A CHANGE IN PERCEPTION
Eventually they settled in Venice, in a 1920s bungalow with a studio out back where he thought he would live forever. Then the tech companies took over, rent went up and all the funky mom-and-pop shops moved out. Then, the economy imploded and people stopped buying art.
“As soon as Dennis Hopper passed away, the whole place went to shit,” Hobley says. “2010 just cut me off at the ankles.”
He admits he got a little lost after that, until he immersed himself in yoga.
“That kind of shifted my perception,” he says. “I discovered kindness again.”
Then last May, Hobley and his daughter left California behind. “I just wanted a better life,” he says.
Drawn to Hendersonville’s history of housing outlaws — Hobley calls it “the Malibu of Nashville” — he bought two houses, one for him and one nearby for Shane.
Now he is embracing the area’s openness and kindness and letting the surroundings inspire him, already collaborating with local artists like Elizabeth Summar Curtis, who creates colorful barn quilts.
“She is purely authentic,” he says. “She has no clue about the current market. But she’s compelled, and she’s done hundreds of them. I don’t think she even knows why.”
Life in Tennessee feels easy, he says, and his art is a little more PG than it was in L.A., possibly inspired by what he likens to the idyllic nature of being trapped in a John Cougar Mellencamp video 24/7.
“It’s fucking wholesome,” he says. “It’s patriotic. It’s kind of cool. I like the food. I like the culture. And I didn’t have to switch my wardrobe up one bit — my ’70s Western-wear fetish? Nobody even blinks at it here.”
AT HOME IN HENDERSONVILLE
Almost every room in his home has a record player, and pieces from Southeastern Salvage mix with Home Goods.
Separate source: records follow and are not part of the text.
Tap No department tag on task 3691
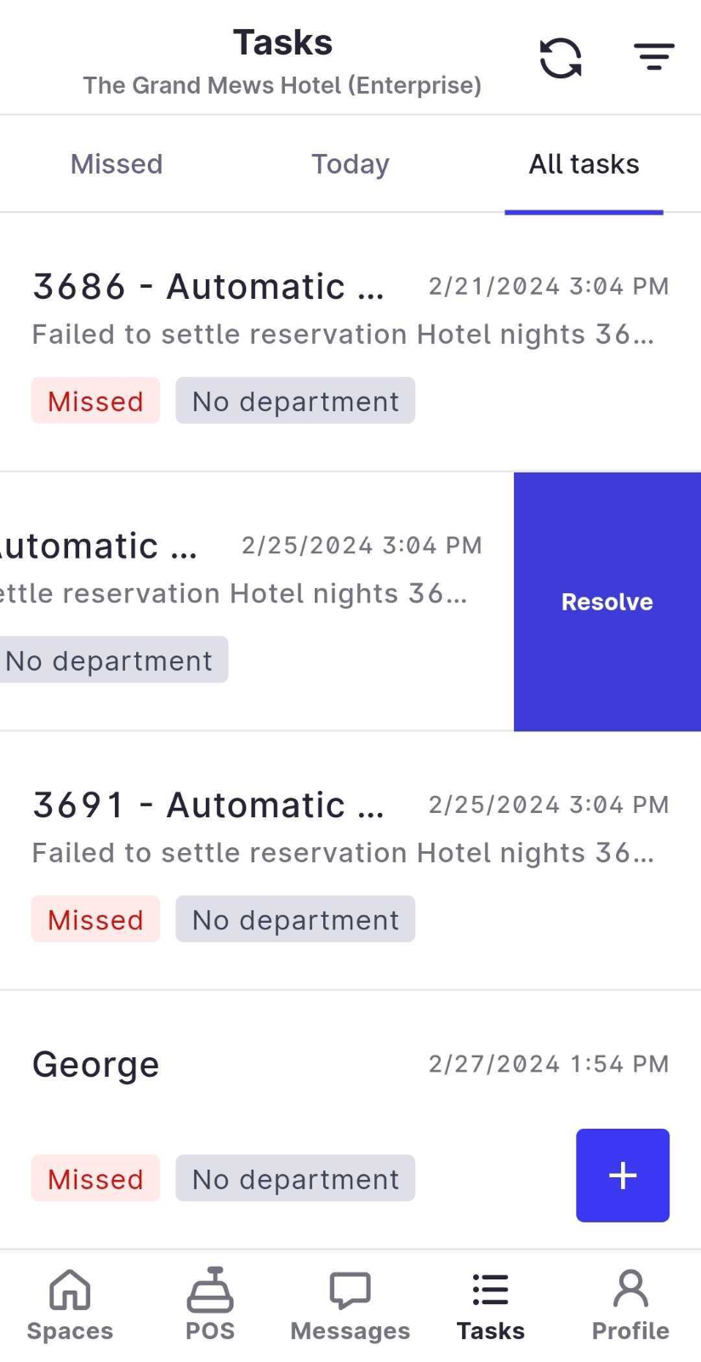The width and height of the screenshot is (701, 1362). click(295, 919)
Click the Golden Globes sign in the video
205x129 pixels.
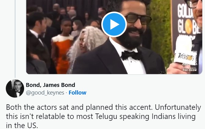pos(186,23)
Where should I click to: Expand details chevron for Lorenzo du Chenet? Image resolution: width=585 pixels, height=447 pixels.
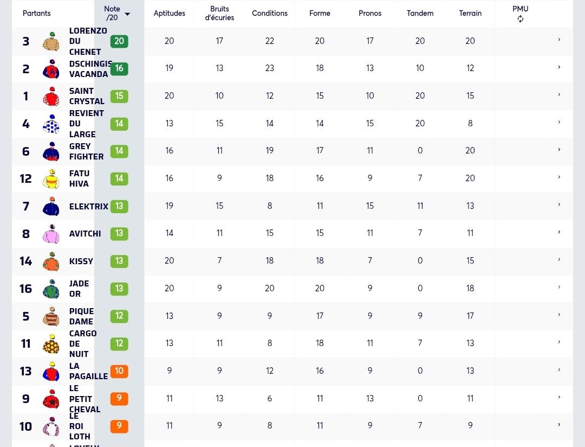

The cowhide table he bought from some Navajo Indians back in the ’80s and has been the one thing he has dragged with him place to place. And of course, art is everywhere.
The dining room is filled with paintings he’s collected: a silk-screen bullwhip girl of his own, a collaboration with graffiti muralist Jules Muck, an oil painting of Barbie from Judy Ragali, a digitized Mr. T from Erick Laubach and a small piece from Robert Palacios.
Upstairs, outside the room where Hobley does his watercolors, a fiberglass bunny that once graced an old miniature golf course holds court in the hallway. A Jonathan Adler lamp featuring a repeat breast pattern sits on a table next to a couch that looks straight out of the ’60s. It’s all a dash of Liberace with a little bit of Scarface simmering with Dolly Parton and Elvis undertones.
“I’m here for something different,” Hobley says. “I came here because my work is so influenced by music. I want some of that Southern mud. I want to absorb that shit. I want to come here and get greasy and see what comes out of me.”